College sophomore Carson Eckhard found that the Morton Cranial Collection included 53 crania belonged to those of enslaved people from Havana, Cuba and two crania belonged to enslaved Americans. Samuel Morton, the original owner of the collection, graduated from Penn's medical school in 1820. The collection is now housed at the Penn Museum. 

The crania in the Morton collection should be returned to relatives, and if that's not possible, buried, said Abdul-Aliy Muhammad, who attended the event and is the co-founder of Black and Brown Workers Co-Op, a social justice organization.

Penn responded to the students' findings by forming its own working group to investigate the University's ties to slavery after meeting with the students who were part of the research group. The findings were a reversal of Penn's denial in 2016 that Penn had no direct ties to slavery. Now the faculty working group provides administrative support to the student researchers, such as securing funding and putting on the Penn & Slavery Symposium that occurred earlier this April.

VanJessica Gladney, who is a Penn & Slavery research fellow, said there should be administrative efforts taken to address that skulls in the Morton Collection, including those from enslaved people, were taken without consent. 

Credit: Maria Murad College junior Archana Upadhyay

College junior Archana Upadhyay found that Hugh Lenox Hodge, who was a Penn professor of Obstetrics and the Diseases of Women from 1828 to 1863, received an abdominal cavity and fetuses of an enslaved woman from Virginia and put it in his specimen collection at Penn. 

According to the Penn & Slavery Project website, Upadhyay wrote that Hodge was part of a large "specimen obtaining" network of Penn medical professors, who owned or operated on enslaved people.

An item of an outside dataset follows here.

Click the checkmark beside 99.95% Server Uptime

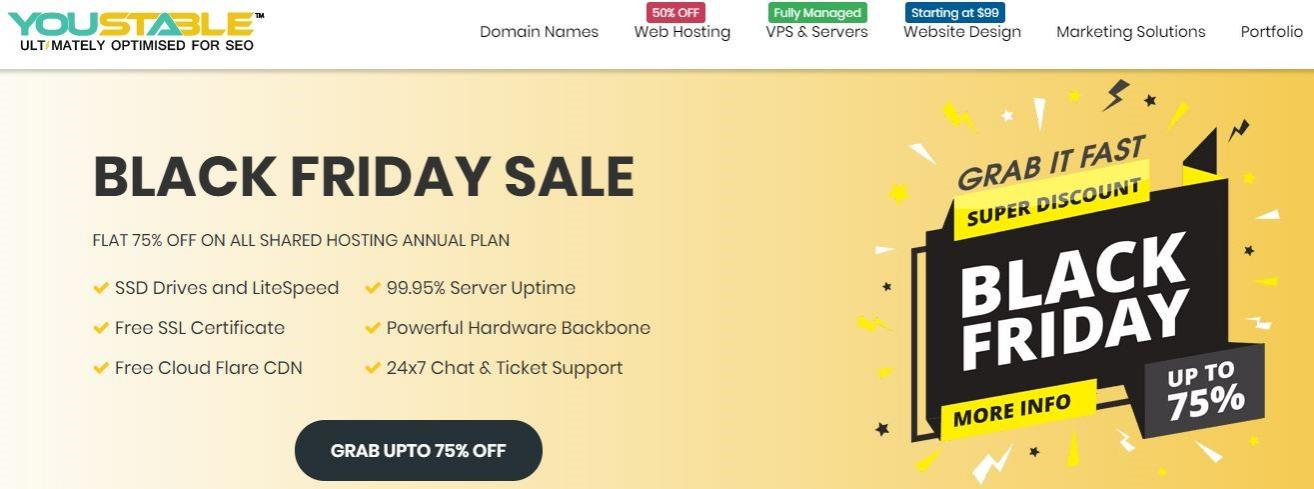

Eckhard also presented that former Penn mathematics professor, Hugh Williamson, who received a degree from Penn in 1757, worked on creating the Three-Fifths Compromise. 

Students also found that there was pro-slavery ideology in the debates held by the two undergraduate debate societies in the 1800s, The Philomathean Society and the Zelosophic Society. 

Haverford junior Hayle Meyerhoff found that many of the debates in the 1800s concerned questions surrounding slavery. She found that the Zelosophic Society decided in affirmative on the question of “whether the fugitive slave law is in accordance with the spirit of the constitution." Other questions included "Is slavery a moral evil?"

Meyerhoff said that although there are no records of the outcome of the debate on whether slavery is a moral evil, the fact that the question was debated at the time meant that students found both sides of the debate were valid opinions to hold. 

College junior Hyungtae Kim found that out of the five debates about slavery that occurred at the Philomathean Society between 1840 to 1845, one was not decided in an abolitionist standpoint. 

Muhammad said the presentations "shows that the University is complicit in not just the violence levied against enslaved people but also in propagating false and horrific ideas of racial difference."

Muhammad said he believes there needs to reparative action, including monetary reparations to the descendants of the enslaved people who are students. He added that it is the University's responsibility to unearth the connections between the institution and slavery.

Credit: Maria Murad Students used augmented reality through the app Zapper to create photos that came to life on attendees' cellphones.

Gladney said the administration is being supportive of the undergraduate research and should not take over the research on the connections between Penn & Slavery. 

"It's an academic institution. There are students here who are historians, there are students here who want to do things in the future that have to do with academia, so [the administration] should give students the resources to continue doing that," Gladney said.